**Quoted passage**
----

We favor an American, continental policy based upon more intimate commercial and political relations with the fifteen sister republics of North, Central and South America, but entangling alliances with none.

We believe in honest money, the gold and silver coinage of the constitution, and a circulating medium convertible into such money without loss.

Asserting the equality of all men before the law, we hold that it is the duty of the government in its dealings with the people to mete out equal and exact justice to all citizens of whatever nativity, race, color or persuasion, religious and political.

We believe in a free ballot and a fair count, and we recall to the memory of the people that noble struggle of the Democrats in the forty-fifth and forty-sixth congresses, by which a reluctant Republican oppostion was compelled to assent to legislation making everywhere illegal the presence of troops at the polls, as the conclusive proof that a Democratic administration will preserve liberty with order.

That the selection of federal officers for the Territories should be restricted to citizens previously residents therein.

We oppose sumptuary laws which vex the citizen and interfere with individual liberty.

We favor honest civil service reform and a compensation of all United States officers by fixed salaries; the separation of church and State and the diffusion of free education by common schools, so that every child in the land may be taught the rights and duties of citizenship.

----

**Supplied information**
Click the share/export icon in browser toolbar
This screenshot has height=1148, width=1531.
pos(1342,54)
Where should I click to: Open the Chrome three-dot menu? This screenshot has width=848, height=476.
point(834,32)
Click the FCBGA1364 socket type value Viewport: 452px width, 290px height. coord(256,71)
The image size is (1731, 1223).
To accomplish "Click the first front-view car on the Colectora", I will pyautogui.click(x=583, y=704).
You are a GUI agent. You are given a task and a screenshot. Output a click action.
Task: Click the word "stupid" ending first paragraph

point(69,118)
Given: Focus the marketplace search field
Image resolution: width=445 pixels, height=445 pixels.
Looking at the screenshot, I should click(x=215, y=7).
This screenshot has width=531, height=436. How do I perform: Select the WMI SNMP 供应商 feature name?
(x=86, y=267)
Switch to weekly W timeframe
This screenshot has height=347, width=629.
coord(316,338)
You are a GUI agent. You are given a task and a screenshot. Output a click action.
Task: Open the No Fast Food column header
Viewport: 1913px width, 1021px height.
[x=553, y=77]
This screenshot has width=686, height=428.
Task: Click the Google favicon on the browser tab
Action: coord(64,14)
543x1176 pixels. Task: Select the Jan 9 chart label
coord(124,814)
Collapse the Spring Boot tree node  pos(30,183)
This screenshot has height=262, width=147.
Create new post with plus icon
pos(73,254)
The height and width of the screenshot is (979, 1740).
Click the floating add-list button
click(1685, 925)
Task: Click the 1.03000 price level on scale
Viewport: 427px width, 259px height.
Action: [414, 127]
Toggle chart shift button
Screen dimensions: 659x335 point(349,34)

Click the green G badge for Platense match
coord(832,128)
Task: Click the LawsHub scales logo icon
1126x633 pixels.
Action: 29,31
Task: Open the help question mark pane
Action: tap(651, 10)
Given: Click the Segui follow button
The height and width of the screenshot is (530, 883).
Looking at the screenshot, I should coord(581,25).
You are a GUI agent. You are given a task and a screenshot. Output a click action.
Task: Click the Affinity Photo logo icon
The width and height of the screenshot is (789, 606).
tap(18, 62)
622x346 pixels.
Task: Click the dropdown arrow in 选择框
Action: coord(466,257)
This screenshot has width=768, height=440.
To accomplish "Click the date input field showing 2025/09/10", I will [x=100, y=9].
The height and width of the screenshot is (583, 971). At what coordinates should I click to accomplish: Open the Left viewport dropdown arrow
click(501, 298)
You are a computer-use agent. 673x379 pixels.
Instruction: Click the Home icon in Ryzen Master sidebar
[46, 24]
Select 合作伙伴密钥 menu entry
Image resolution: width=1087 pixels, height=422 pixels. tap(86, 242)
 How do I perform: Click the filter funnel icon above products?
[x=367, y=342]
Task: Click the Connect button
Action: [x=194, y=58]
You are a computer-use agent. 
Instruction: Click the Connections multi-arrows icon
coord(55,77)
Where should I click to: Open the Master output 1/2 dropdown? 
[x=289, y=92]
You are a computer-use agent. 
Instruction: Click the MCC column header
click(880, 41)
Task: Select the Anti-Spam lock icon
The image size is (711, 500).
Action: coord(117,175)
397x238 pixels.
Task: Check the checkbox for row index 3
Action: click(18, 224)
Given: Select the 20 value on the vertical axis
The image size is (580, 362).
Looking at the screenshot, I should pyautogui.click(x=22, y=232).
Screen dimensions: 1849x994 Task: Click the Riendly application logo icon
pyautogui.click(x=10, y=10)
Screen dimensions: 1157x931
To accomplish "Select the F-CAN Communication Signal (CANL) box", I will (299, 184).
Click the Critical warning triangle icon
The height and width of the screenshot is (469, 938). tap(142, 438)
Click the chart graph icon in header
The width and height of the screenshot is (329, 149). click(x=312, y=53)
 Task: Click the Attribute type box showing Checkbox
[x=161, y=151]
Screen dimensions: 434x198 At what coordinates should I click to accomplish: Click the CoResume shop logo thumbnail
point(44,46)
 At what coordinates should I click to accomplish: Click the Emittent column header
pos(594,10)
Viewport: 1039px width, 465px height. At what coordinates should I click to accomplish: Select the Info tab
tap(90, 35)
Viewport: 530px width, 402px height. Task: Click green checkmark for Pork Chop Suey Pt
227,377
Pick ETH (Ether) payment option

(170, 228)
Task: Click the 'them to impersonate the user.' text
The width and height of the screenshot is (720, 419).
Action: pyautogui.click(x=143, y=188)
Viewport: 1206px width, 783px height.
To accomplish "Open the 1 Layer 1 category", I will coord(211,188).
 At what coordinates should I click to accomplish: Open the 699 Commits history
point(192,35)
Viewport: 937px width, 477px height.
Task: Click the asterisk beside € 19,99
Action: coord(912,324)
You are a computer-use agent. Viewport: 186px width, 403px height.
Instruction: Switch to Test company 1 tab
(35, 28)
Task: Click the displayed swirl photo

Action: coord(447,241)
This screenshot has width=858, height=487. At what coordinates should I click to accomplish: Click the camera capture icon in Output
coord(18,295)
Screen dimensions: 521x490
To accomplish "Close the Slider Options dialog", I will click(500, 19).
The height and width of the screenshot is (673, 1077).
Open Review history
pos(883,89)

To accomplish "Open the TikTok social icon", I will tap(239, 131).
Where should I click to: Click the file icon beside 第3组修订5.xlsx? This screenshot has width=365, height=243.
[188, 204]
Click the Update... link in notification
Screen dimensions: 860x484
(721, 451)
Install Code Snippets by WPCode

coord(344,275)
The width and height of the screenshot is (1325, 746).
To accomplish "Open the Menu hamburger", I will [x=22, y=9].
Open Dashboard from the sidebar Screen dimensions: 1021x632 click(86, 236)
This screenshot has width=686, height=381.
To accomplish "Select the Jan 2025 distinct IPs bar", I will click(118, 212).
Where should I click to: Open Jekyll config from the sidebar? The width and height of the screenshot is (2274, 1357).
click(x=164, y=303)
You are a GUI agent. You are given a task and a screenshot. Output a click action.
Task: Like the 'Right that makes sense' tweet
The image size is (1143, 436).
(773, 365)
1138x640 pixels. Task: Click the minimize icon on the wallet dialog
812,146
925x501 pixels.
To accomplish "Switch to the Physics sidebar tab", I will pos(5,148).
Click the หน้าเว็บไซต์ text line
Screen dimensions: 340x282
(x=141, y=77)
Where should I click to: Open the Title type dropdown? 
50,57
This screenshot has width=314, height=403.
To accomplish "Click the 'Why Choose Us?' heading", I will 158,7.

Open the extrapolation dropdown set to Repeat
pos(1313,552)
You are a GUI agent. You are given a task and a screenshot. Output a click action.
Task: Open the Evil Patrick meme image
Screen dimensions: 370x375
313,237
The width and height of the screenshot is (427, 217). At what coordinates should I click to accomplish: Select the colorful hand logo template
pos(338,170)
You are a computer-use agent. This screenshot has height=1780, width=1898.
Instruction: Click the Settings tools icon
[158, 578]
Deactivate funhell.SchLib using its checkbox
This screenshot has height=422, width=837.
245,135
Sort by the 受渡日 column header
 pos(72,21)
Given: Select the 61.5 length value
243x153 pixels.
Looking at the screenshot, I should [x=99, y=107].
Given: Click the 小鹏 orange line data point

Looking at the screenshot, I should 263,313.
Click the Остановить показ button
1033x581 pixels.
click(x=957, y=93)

----

**Problems**
(A) Set down the part of the platform that begins at the words "Asserting the equality" and stops after "previously residents therein.".
(B) According to the platform, how should all United States officers be compensated?
The items were drawn from a separate source and have no connection to the platform.

**Task-by-task solutions**
(A)
Asserting the equality of all men before the law, we hold that it is the duty of the government in its dealings with the people to mete out equal and exact justice to all citizens of whatever nativity, race, color or persuasion, religious and political.

We believe in a free ballot and a fair count, and we recall to the memory of the people that noble struggle of the Democrats in the forty-fifth and forty-sixth congresses, by which a reluctant Republican oppostion was compelled to assent to legislation making everywhere illegal the presence of troops at the polls, as the conclusive proof that a Democratic administration will preserve liberty with order.

That the selection of federal officers for the Territories should be restricted to citizens previously residents therein.

(B) By fixed salaries.